Après l’épisode du veau d’or, Moïse remonte sur le Sinaï pour supplier Dieu de ne pas détruire Israël (Dt 9, 18). Moïse, bien qu'innocent, agit en tant qu'intercesseur et nous rappelle qu'aujourd'hui encore, nous avons la possibilité de jeûner pour ceux que nous aimons et qui souffrent, notre jeûne pouvant renforcer notre prière. Il nous faut aussi redécouvrir la dimension sociale et éthique du jeûne comme le demande le prophète Isaïe (c. 58). Les fils d’Israël sont de bons pratiquants : ils jeûnent pour se rapprocher de Dieu et pensent ainsi qu’automatiquement Dieu va leur accorder ce qu’ils demandent mais c’est oublier que la pratique du jeûne n’a de véritable sens que si ceux qui jeûnent respectent leur prochain, ne l’oppriment pas. Le "jeûne qui plaît à Dieu" est un jeûne où le prisonnier est libéré, le pauvre vêtu et nourri. On ne peut se rapprocher de Dieu qu’en se rapprochant de son prochain.

Jésus ne donne pas de directives

Le Nouveau Testament ne parle que peu du jeûne et ne donne aucun commandement. Jésus jeûne quarante jours au désert, mais devons-nous faire de même ? Ce jeûne est une épreuve très personnelle pour Jésus où Satan teste sa messianité et sa divinité. Quand les disciples de Jean le Baptiste et des Pharisiens demandent à Jésus pourquoi ses disciples ne jeûnent pas, Jésus leur explique que jeûner dans la tristesse en attendant le Messie n’a plus de sens quand "l’Époux" est avec eux. Il faut se réjouir et ils jeûneront, "quand l’Époux leur sera enlevé," (Mt 9, 15), une période que les premiers chrétiens ne savaient pas réellement comment identifier puisque Jésus avait dit qu’il serait avec nous jusqu’à la fin du monde. En Mt 6, 18, Jésus exhorte à jeûner discrètement, sans fournir de commandements ou directives sur les durées de jeûne : il met l'accent sur notre relation intime avec le Père. L'évangile de Jean n'évoque pas le jeûne, et l'apôtre Paul ne l'aborde que pour en faire une critique dans 1 Tim 4.

Quelques règles simples

Finalement, un texte chrétien ancien, le Pasteur d’Hermas (début du Ier siècle), permet de comprendre comment jeûner. Il existe deux manières de jeûner. La manière la moins parfaite est de réduire sa consommation de nourriture pour contrôler ses passions et éviter de pécher. La manière la plus parfaite consiste à se priver volontairement et partiellement de nourriture — l’abstinence —, sans se faire mal, en ne mangeant que du pain et de l’eau, à calculer l’argent économisé que l’on donne alors au pauvre qui a faim involontairement. Le pauvre, ainsi nourri, exprime sa gratitude à Dieu pour la générosité de son bienfaiteur, et Dieu, en retour, accorde des grâces spirituelles au donateur.
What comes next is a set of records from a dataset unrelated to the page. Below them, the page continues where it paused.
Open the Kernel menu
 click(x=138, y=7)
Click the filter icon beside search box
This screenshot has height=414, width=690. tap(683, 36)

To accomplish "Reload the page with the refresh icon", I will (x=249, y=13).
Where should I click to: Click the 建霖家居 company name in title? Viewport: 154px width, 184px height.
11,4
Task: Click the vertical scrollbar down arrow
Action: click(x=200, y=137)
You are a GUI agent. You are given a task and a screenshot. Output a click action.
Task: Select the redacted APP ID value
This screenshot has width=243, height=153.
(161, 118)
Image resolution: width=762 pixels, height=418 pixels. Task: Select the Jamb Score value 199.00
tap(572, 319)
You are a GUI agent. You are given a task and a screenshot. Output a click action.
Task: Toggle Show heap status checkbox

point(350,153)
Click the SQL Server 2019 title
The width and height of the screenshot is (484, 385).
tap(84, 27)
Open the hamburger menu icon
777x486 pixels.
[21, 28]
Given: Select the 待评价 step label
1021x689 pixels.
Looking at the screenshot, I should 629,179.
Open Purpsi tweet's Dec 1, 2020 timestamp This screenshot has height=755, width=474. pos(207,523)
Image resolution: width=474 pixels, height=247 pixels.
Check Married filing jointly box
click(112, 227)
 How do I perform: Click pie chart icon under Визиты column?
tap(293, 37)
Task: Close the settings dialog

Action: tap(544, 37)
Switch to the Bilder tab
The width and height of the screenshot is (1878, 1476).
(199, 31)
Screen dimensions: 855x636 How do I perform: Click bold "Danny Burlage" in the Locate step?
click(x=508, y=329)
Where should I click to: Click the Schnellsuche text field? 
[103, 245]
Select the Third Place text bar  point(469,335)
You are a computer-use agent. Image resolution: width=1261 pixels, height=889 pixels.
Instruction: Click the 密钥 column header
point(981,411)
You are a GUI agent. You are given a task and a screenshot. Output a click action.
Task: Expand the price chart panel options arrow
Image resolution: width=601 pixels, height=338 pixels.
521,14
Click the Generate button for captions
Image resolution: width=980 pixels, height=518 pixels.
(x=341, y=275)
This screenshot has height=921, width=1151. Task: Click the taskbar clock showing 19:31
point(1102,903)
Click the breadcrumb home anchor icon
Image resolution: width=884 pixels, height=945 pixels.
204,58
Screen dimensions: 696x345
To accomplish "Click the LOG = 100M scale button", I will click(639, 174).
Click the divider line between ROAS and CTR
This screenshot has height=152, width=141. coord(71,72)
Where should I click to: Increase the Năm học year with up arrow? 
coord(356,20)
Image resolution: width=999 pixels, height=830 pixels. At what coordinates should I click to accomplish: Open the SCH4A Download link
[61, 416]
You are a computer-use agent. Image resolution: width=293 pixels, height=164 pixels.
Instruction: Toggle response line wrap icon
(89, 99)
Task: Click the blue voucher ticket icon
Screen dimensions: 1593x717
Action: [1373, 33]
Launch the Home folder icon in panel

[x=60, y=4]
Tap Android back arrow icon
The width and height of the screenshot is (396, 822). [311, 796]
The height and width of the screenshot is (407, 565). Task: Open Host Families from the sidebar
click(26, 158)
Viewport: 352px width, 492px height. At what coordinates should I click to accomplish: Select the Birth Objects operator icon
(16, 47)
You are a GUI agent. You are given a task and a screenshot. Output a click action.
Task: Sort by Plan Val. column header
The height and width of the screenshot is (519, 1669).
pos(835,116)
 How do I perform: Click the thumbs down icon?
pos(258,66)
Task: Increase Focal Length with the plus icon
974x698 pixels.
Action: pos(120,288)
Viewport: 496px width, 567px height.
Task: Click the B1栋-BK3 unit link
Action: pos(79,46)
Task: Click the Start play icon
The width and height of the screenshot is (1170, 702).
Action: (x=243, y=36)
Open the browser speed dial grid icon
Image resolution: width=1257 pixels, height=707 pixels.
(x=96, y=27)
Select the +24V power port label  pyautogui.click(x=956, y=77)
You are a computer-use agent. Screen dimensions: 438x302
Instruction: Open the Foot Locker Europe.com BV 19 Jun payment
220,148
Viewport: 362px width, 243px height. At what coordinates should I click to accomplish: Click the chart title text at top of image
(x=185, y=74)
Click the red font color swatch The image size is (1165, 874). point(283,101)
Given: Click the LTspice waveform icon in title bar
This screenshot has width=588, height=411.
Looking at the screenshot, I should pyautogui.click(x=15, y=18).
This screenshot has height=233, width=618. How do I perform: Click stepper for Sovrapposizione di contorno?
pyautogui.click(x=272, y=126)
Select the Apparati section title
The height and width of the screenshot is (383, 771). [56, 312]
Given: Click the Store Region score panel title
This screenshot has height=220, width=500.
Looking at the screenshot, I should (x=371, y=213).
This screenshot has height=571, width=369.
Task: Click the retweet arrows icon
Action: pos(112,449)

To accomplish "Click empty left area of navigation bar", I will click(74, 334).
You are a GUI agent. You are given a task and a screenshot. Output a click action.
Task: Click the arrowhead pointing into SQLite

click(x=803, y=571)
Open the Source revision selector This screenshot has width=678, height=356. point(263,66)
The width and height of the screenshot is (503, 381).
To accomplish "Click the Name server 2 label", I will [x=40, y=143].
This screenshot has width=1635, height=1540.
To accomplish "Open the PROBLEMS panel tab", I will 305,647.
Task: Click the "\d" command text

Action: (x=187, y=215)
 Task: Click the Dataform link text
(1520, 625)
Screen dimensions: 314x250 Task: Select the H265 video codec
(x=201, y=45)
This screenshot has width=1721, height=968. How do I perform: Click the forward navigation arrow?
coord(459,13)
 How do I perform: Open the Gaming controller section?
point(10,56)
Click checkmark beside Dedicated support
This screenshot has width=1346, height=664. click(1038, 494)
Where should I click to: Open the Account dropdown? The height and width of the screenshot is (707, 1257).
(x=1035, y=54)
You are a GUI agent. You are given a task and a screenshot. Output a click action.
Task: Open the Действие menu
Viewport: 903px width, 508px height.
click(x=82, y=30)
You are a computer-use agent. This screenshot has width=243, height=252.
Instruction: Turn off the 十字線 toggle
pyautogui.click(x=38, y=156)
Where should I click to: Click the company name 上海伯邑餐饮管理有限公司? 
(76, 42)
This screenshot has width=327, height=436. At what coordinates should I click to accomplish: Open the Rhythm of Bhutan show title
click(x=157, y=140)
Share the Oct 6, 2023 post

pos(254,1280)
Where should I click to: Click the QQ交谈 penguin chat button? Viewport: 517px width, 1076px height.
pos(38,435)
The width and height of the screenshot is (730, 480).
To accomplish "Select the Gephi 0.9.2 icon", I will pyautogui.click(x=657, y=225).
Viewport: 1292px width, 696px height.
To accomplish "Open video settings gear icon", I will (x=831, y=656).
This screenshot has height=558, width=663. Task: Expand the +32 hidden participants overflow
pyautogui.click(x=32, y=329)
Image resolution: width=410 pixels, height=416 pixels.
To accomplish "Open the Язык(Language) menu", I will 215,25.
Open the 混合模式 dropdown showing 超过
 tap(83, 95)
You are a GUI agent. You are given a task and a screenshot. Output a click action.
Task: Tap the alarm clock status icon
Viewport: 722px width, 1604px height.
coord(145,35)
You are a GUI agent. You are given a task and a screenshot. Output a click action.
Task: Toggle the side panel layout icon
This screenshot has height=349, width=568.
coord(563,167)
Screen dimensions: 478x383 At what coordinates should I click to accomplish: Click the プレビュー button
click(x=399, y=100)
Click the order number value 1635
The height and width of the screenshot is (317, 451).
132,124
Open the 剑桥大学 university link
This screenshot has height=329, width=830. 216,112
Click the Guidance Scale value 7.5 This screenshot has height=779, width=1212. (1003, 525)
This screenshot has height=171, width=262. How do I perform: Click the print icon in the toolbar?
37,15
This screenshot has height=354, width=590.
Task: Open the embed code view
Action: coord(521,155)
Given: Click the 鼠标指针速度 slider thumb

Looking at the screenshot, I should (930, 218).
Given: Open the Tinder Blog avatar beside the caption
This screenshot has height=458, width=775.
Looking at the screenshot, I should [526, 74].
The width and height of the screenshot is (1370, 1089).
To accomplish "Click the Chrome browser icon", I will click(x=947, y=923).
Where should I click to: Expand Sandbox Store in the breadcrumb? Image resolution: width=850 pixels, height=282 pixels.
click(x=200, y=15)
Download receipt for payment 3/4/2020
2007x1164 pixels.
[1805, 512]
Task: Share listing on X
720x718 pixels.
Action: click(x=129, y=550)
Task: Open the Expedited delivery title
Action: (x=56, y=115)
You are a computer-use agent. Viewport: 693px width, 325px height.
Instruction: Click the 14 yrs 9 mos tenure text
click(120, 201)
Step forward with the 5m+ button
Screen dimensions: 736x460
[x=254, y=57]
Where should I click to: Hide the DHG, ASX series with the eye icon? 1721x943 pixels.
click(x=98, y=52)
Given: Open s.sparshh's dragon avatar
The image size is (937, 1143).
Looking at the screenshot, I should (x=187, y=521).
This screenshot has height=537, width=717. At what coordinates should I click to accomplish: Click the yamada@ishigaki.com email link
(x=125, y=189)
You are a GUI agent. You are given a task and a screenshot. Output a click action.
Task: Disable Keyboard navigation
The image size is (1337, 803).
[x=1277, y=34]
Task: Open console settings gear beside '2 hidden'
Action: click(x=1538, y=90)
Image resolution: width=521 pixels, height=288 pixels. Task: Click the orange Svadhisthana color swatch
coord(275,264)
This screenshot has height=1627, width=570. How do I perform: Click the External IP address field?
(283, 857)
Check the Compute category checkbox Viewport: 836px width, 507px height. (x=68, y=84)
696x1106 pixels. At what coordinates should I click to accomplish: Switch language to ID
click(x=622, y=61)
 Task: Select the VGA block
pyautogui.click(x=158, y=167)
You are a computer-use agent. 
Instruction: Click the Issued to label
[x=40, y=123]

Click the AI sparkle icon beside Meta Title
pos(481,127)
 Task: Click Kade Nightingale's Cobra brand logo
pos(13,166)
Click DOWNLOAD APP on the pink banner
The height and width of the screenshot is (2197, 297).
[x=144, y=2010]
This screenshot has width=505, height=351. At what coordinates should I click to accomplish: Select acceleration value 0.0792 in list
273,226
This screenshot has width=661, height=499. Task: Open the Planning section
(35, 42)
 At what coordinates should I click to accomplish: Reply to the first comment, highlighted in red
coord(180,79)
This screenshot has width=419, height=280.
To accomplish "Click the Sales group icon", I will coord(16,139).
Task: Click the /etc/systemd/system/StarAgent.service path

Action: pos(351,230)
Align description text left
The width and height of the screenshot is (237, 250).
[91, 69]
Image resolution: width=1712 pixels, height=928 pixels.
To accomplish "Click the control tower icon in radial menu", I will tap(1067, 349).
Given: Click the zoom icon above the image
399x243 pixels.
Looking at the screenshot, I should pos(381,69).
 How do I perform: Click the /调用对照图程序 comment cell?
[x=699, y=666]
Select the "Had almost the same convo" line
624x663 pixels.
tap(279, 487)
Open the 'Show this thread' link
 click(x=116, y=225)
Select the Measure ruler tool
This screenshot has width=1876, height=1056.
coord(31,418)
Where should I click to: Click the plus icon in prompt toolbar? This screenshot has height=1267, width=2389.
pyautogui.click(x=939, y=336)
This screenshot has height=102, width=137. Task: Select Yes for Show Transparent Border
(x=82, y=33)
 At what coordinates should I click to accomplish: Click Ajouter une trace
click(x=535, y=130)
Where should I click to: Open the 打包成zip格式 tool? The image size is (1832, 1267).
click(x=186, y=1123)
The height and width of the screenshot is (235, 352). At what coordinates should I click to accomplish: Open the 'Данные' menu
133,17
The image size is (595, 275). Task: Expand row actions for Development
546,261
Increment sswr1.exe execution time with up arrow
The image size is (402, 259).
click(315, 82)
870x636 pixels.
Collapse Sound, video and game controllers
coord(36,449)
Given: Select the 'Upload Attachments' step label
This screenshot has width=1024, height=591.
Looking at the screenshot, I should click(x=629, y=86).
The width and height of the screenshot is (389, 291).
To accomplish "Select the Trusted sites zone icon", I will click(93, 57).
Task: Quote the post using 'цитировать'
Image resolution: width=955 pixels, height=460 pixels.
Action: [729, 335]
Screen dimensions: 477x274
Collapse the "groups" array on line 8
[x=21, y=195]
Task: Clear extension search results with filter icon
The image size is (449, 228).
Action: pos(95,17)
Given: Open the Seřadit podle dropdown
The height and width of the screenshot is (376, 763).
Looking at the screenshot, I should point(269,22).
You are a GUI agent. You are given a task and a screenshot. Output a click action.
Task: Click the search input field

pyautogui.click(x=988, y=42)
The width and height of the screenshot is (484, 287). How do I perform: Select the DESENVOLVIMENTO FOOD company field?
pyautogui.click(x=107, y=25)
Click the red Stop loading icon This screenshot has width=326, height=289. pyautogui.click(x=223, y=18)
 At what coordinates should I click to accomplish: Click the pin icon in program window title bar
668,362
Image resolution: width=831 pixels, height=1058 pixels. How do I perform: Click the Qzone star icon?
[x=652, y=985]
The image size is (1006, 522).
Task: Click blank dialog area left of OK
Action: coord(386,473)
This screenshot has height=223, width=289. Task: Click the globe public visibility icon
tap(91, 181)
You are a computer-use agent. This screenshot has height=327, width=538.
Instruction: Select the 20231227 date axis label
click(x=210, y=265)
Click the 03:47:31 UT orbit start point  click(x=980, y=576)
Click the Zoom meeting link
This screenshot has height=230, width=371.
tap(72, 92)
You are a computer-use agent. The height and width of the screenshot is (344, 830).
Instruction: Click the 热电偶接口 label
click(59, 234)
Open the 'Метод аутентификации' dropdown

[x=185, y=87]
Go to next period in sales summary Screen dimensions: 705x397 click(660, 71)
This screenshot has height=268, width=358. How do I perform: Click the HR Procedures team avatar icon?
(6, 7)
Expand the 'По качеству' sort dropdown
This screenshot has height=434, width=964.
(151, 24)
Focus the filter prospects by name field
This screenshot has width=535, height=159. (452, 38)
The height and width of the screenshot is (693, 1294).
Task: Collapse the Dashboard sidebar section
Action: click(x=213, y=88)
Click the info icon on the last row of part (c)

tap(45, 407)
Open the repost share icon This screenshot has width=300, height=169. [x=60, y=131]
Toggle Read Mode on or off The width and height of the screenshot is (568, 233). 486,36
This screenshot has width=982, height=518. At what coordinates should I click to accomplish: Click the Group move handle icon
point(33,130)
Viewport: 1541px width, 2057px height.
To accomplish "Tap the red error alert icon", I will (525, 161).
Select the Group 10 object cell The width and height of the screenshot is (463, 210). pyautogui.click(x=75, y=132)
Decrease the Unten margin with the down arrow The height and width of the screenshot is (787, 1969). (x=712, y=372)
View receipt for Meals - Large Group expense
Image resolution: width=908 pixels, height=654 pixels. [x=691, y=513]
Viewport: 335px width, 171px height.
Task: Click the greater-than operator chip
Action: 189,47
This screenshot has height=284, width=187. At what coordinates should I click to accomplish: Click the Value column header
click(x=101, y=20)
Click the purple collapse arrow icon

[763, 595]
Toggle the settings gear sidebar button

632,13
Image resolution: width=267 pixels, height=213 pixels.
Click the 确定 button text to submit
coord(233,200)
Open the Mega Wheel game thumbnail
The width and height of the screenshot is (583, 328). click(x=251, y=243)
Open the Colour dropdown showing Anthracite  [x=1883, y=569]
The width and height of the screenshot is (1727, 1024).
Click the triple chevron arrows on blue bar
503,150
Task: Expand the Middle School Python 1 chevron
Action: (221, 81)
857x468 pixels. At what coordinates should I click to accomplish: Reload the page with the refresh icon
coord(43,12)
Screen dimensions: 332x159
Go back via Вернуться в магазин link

Cette pratique parfaite, et sainte, est une magnifique illustration de la communion des saints, c'est-à-dire de la circulation de la charité et de la grâce. Elle offre un modèle inspirant pour guider nos propres pratiques. Nous devons redécouvrir cette dimension collective et sociale qui donne toute sa place au prochain. Pour jeûner intelligemment en ce carême, il existe quelques règles simples. Ne pas jeûner avant tout pour "se faire mal" mais plutôt pour laisser la place à Dieu et au prochain. Le carré de chocolat ? Pourquoi pas ? Mais en mettant la somme économisée dans une tirelire et donner la somme aux pauvres (en la doublant si on peut). Il serait bon aussi, si cela est possible, de se retrouver les vendredis de carême pour jeûner ensemble, prier et demander à l’Esprit saint de nous éclairer et d’éclairer ce monde.